§ Word and item position data
_ _ _ _ _ _ _
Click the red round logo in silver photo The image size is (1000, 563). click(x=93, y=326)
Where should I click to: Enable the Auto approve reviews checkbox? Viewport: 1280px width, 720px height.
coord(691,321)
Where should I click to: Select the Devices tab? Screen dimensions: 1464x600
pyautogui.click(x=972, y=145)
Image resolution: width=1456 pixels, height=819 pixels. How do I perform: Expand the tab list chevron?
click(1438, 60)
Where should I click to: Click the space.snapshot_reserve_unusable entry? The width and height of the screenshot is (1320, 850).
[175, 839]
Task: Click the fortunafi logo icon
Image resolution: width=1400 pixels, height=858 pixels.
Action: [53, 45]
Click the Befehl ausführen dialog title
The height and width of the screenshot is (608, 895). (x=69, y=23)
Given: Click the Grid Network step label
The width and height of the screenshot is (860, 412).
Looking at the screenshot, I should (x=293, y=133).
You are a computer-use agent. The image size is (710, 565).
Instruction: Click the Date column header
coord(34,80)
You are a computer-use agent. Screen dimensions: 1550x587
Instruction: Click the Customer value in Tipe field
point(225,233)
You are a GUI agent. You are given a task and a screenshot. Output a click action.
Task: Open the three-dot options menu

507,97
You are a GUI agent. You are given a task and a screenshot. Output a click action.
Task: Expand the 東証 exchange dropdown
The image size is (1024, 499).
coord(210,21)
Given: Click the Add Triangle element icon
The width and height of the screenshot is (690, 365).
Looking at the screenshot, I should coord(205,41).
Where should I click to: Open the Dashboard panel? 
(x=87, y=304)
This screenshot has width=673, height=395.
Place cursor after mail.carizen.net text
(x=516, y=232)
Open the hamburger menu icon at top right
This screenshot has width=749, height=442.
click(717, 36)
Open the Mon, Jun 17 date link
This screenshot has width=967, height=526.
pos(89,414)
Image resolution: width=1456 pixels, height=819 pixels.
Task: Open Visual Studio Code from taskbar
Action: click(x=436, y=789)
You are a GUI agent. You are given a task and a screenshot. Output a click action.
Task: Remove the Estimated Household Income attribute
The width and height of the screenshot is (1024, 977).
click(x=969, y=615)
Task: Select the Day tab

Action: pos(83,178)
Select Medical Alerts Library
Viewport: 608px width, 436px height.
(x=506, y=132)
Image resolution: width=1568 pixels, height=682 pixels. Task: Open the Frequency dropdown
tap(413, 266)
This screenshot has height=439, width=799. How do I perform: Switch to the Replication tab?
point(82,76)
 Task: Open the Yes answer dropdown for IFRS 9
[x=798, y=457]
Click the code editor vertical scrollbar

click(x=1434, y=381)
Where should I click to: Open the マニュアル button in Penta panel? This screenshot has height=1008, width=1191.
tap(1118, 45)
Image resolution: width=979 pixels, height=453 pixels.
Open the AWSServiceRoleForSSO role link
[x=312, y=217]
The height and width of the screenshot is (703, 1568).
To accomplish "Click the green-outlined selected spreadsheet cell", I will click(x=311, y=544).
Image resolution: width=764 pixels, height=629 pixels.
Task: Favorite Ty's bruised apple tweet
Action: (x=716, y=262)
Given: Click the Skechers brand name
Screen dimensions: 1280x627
_ _ _ _ _ _ _
§ GOAL OF THE EXERCISE
Put every nonblank line of the items above into a Markdown table with two columns, No. and Text, numbering the rows in order.

§ ANSWER BELOW
| No. | Text |
|---|---|
| 1 | Click the red round logo in silver photo The image size is (1000, 563). click(x=93, y=326) |
| 2 | Where should I click to: Enable the Auto approve reviews checkbox? Viewport: 1280px width, 720px height. |
| 3 | coord(691,321) |
| 4 | Where should I click to: Select the Devices tab? Screen dimensions: 1464x600 |
| 5 | pyautogui.click(x=972, y=145) |
| 6 | Image resolution: width=1456 pixels, height=819 pixels. How do I perform: Expand the tab list chevron? |
| 7 | click(1438, 60) |
| 8 | Where should I click to: Click the space.snapshot_reserve_unusable entry? The width and height of the screenshot is (1320, 850). |
| 9 | [175, 839] |
| 10 | Task: Click the fortunafi logo icon |
| 11 | Image resolution: width=1400 pixels, height=858 pixels. |
| 12 | Action: [53, 45] |
| 13 | Click the Befehl ausführen dialog title |
| 14 | The height and width of the screenshot is (608, 895). (x=69, y=23) |
| 15 | Given: Click the Grid Network step label |
| 16 | The width and height of the screenshot is (860, 412). |
| 17 | Looking at the screenshot, I should (x=293, y=133). |
| 18 | You are a computer-use agent. The image size is (710, 565). |
| 19 | Instruction: Click the Date column header |
| 20 | coord(34,80) |
| 21 | You are a computer-use agent. Screen dimensions: 1550x587 |
| 22 | Instruction: Click the Customer value in Tipe field |
| 23 | point(225,233) |
| 24 | You are a GUI agent. You are given a task and a screenshot. Output a click action. |
| 25 | Task: Open the three-dot options menu |
| 26 | 507,97 |
| 27 | You are a GUI agent. You are given a task and a screenshot. Output a click action. |
| 28 | Task: Expand the 東証 exchange dropdown |
| 29 | The image size is (1024, 499). |
| 30 | coord(210,21) |
| 31 | Given: Click the Add Triangle element icon |
| 32 | The width and height of the screenshot is (690, 365). |
| 33 | Looking at the screenshot, I should coord(205,41). |
| 34 | Where should I click to: Open the Dashboard panel?  |
| 35 | (x=87, y=304) |
| 36 | This screenshot has width=673, height=395. |
| 37 | Place cursor after mail.carizen.net text |
| 38 | (x=516, y=232) |
| 39 | Open the hamburger menu icon at top right |
| 40 | This screenshot has width=749, height=442. |
| 41 | click(717, 36) |
| 42 | Open the Mon, Jun 17 date link |
| 43 | This screenshot has width=967, height=526. |
| 44 | pos(89,414) |
| 45 | Image resolution: width=1456 pixels, height=819 pixels. |
| 46 | Task: Open Visual Studio Code from taskbar |
| 47 | Action: click(x=436, y=789) |
| 48 | You are a GUI agent. You are given a task and a screenshot. Output a click action. |
| 49 | Task: Remove the Estimated Household Income attribute |
| 50 | The width and height of the screenshot is (1024, 977). |
| 51 | click(x=969, y=615) |
| 52 | Task: Select the Day tab |
| 53 | Action: pos(83,178) |
| 54 | Select Medical Alerts Library |
| 55 | Viewport: 608px width, 436px height. |
| 56 | (x=506, y=132) |
| 57 | Image resolution: width=1568 pixels, height=682 pixels. Task: Open the Frequency dropdown |
| 58 | tap(413, 266) |
| 59 | This screenshot has height=439, width=799. How do I perform: Switch to the Replication tab? |
| 60 | point(82,76) |
| 61 |  Task: Open the Yes answer dropdown for IFRS 9 |
| 62 | [x=798, y=457] |
| 63 | Click the code editor vertical scrollbar |
| 64 | click(x=1434, y=381) |
| 65 | Where should I click to: Open the マニュアル button in Penta panel? This screenshot has height=1008, width=1191. |
| 66 | tap(1118, 45) |
| 67 | Image resolution: width=979 pixels, height=453 pixels. |
| 68 | Open the AWSServiceRoleForSSO role link |
| 69 | [x=312, y=217] |
| 70 | The height and width of the screenshot is (703, 1568). |
| 71 | To accomplish "Click the green-outlined selected spreadsheet cell", I will click(x=311, y=544). |
| 72 | Image resolution: width=764 pixels, height=629 pixels. |
| 73 | Task: Favorite Ty's bruised apple tweet |
| 74 | Action: (x=716, y=262) |
| 75 | Given: Click the Skechers brand name |
| 76 | Screen dimensions: 1280x627 |